Os desafios de uma economia global e digital, vinculado pela evolução veloz das ciências e da sociedade de informação, despoletam novas incertezas aos responsáveis pelo ensino que moldam a massa que irá ser o sustentáculo do nosso amanhã. Novos riscos e um novo paradigma de sociedade que se quer empreendedora, aberta à inovação, proactiva e indubitavelmente faça do pressuposto de que: “A Ciência é o futuro e quem não a dominar atrasar-se-á irremediavelmente” seja o seu lema.
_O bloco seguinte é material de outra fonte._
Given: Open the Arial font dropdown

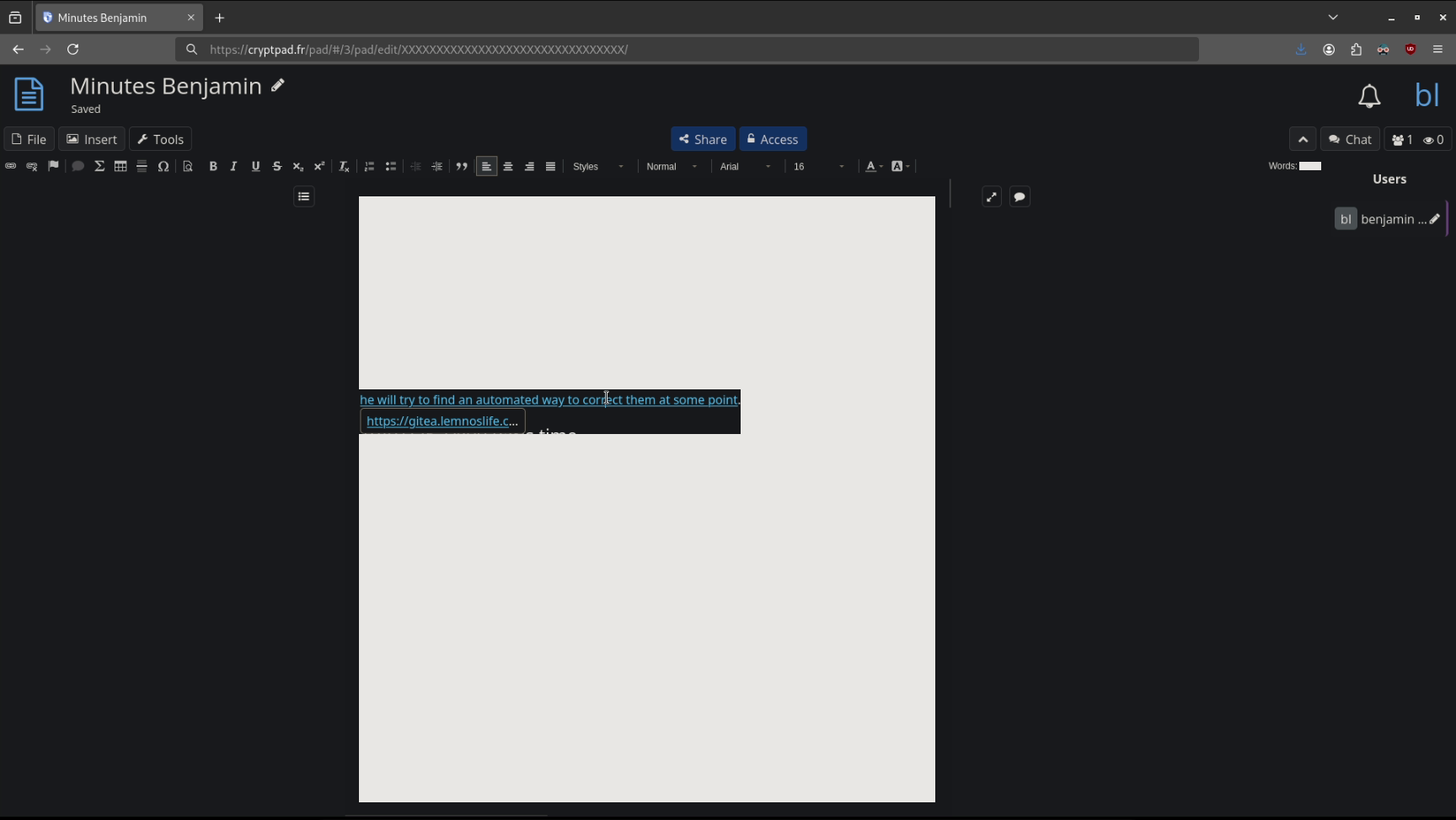Looking at the screenshot, I should pos(745,167).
Na verdade, não há alternativa a não ser apostar no sentido de sermos capazes de competir num mercado global, com uma vasta oferta de produtos e serviços fortemente especializados e que se distinguem, dos demais, pelo seu cariz inovador e sofisticado. É o afirmar-se numa competição de mercado sustentada pelo conhecimento tecnológico que implica, cada vez mais, promover e investir na inovação.

Esta trabalha-se pelos estímulos que somos capazes de projetar (enquanto Professores/Formadores) à matéria-prima (Alunos) que, sabiamente, teremos de ajudar a moldar, partilhar e explorar o saber, e em conjunto encontrar um percurso congruente com estes novos imperativos de dinâmica constante.
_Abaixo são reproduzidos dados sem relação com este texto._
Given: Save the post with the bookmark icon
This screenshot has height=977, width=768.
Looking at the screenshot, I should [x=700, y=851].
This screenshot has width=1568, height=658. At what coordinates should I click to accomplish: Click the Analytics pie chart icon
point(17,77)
O Prémio promovido pela Fundação Ilídio Pinho “Ciência na Escola” possibilita o despertar do interesse dos Formandos pelas ciências, através de projetos e desafios inovadores potencializadores do empreendedorismo. Esta iniciativa apela a um caráter vincadamente prático e multidisciplinar, estimulando as várias áreas curriculares no decurso do seu desenvolvimento, e fomentando o envolvimento dos alunos em novas situações de aprendizagem, que lhes permitam constatar a fulcralidade da ciência e do método científico, nas sua integração na cada vez mais exigente sociedade futura.

No que concerne à 14ª Edição referente ao ano letivo, 2016/2017, cuja temática orientava-se para: “Ciência e Tecnologia ao Serviço de um Mundo Melhor”, a EPFafe viu ser selecionada o projeto Skin It. Este nasceu, principalmente, da preocupação com a falta cuidado na exposição solar e dos perigos que radiação UV representa e que nem sempre é fácil de observar.
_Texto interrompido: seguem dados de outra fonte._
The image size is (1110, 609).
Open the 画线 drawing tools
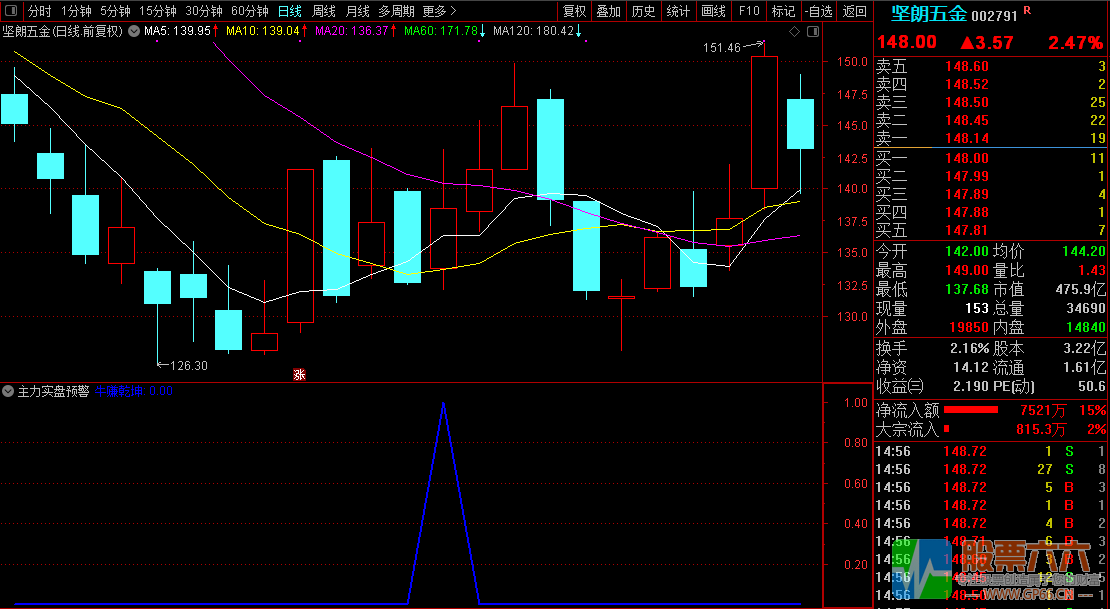click(x=713, y=11)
Na 15ª Edição do Prémio Fundação Ilídio Pinho, ano letivo a decorrer, 2017/2018, subordinado ao tema: “A Ciência na Escola ao Serviço do Desenvolvimento e da Humanização”, a Escola Profissional de Fafe (EPF) foram aprovadas os seguintes projetos na fase de Concurso de Ideias:

  • AmpARA – Aplicação para Ajuda e Recolha de Animais que permite auxiliar na identificação e localização de animais abandonados.
  • emotivCHAIR – Sistema de interface cérebro – computador (BCI) que permite controlar uma cadeira de rodas por ondas cerebrais.
  • i-DosePills – Sistema de Dosagem inteligente de medicamentos.
  • Smart-DustBin – Sistema de Recolha de lixo inteligente que pretende revolucionar o processo de recolha, equipando os contentores das cidades com sensores aptos para efetuarem leituras volumétricas, em tempo real, reduzindo os encargos logísticos e otimizando o método de recolha.
  • Aqua Saver – desenvolvimento de um equipamento, que monitorize, em tempo real, o volume de água que despendida no dia-à-dia e em que pontos da casa.

O incentivo à valorização da ciência nas escolas, desde o Ensino Pré-Escolar ao Secundário, através da promoção de projetos inovadores, elaborados por equipas de professores e alunos, confere à Escola o estatuto de espaço ativo, empreendedor e catalisador de competências indispensáveis capazes de motivar e estimular a cooperação de pais, encarregados de educação e demais comunidade.

Os resultados observados são assaz promissores, tendo em consideração os desafios de um futuro exigente com que estes jovens terão de confrontar.